Internal projects/IT operations projects

These are the technical features required to enable the service to work such as infrastructure and security. Initially this was fairly badly visualised, with the developers having a good idea of what was needed and what they were working on, but this was not reflected on the board. This meant that we had little idea of what extra work was going on, leading to other pieces of work taking longer than expected. Part of the reason these pieces of work weren’t making it to the wall is that the product owner prioritises the cards based on user need. The tech work required often gets missed as it and its importance is not always understood by the product owner and delivery manager. To improve this we have ring fenced at least 20% of the priority backlog (the next 10 cards we will work on) to work from the tech backlog. The tech backlog is prioritised by the developers and technical architect, who select the work to go on the priority backlog as they understand best what the priority of this work is.

Tech backlog Diagram showing how we prioritise our tech backlog

Change and maintenance

Changes and maintenance are the third type of work. It is easy for these to end up getting worked on ahead of new functionality depending on the person asking for the change, and on the perceived size of the change. It is easy to get side-tracked working on lots of bits of “oh, it will only take a few minutes, could you just change this wording/routing” from important stakeholders.

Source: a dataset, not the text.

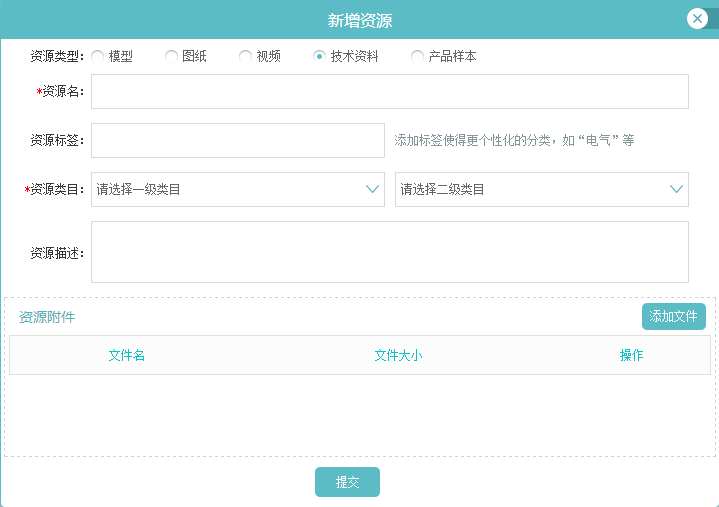The height and width of the screenshot is (507, 719).
Task: Click the second-level category chevron arrow
Action: point(676,189)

We have generally been good about making sure these get properly added to the backlog and prioritised against new functionality rather than just picked up as we receive the request. This includes both obvious changes to the service which get added to the main backlog, and changes to the backend which get added to the tech backlog.

Unplanned work

The last type of work is unplanned work. These are the things that you suddenly realise you need to do and haven’t planned for. Given we are doing fairly well now at visualising and prioritising our other work, it is this kind of work that is most likely to throw off the team and lead to planned work taking much longer than expected. The types of things that end up here are live service issues that require immediate attention. These are reduced by assigning enough time to preventative maintenance to ensure that we are not building up technical debt. They are also reduced by properly prioritising change requests, and communicating these priorities back to stakeholders to manage any “I want it and I want it now” types of change requests. Being able to point to the other work that is prioritised ahead of the request, and ask which ones are less important is very helpful!


Generally I think PYCA are doing well at visualising the 4 types of work from “The Phoenix Project”. The work that I think we miss is the project overhead work that people like the product owner and delivery manager works on. I generally don’t feel that the kanban board is the right place for this work, but it is good to keep an eye on it. At the moment we have a separate board for this work, but it is something that we continue to work on.